• **TASK DETAILS**:
Restate word for word the lines of the material below, from the line with "Task: Select the All Views radio button" to the line with "Image resolution: width=776", both lines included, and no others.

ENTRIES PROVIDED below:

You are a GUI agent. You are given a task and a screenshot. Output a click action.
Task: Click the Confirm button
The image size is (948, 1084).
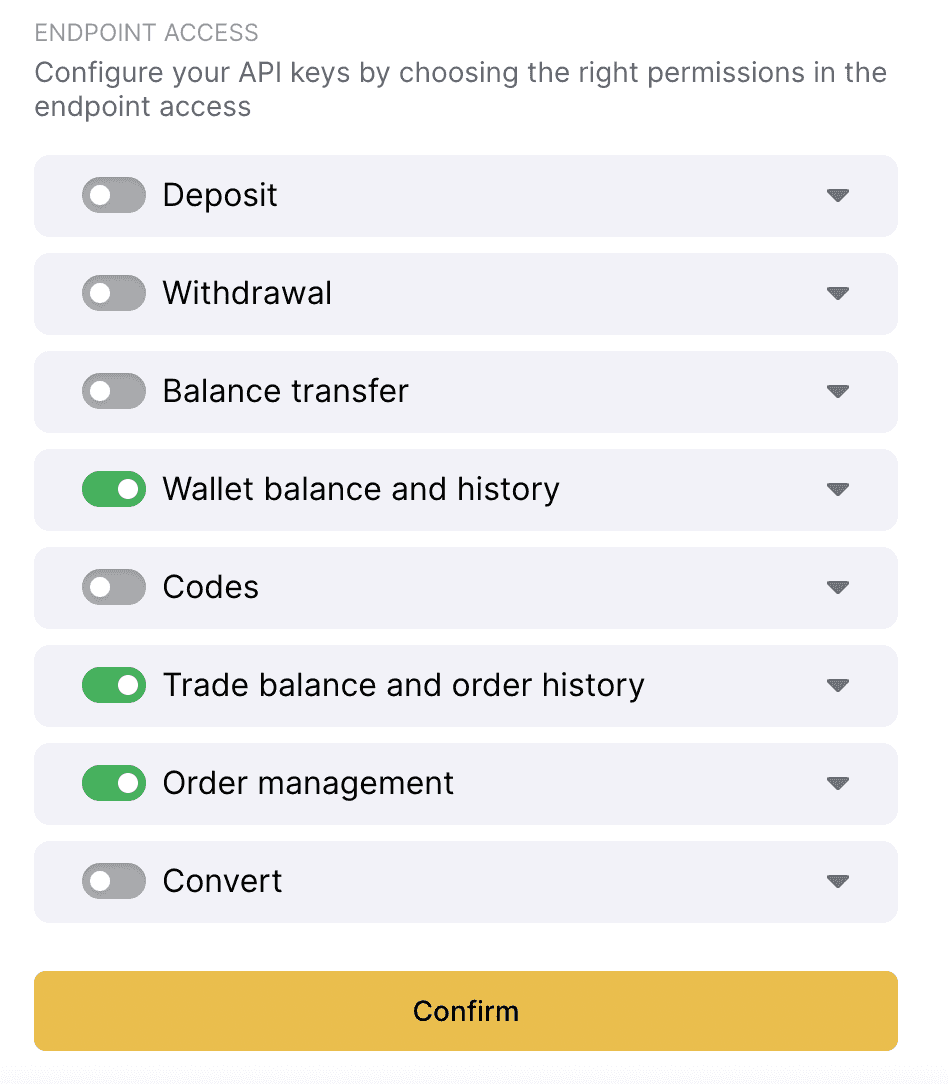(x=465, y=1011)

End of ENTRIES PROVIDED.
ENTRIES PROVIDED below:

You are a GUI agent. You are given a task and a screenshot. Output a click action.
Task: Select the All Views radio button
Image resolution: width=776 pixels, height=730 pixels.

End of ENTRIES PROVIDED.

• **WRITTEN ANSWER**:
Task: Select the All Views radio button
Image resolution: width=776 pixels, height=730 pixels.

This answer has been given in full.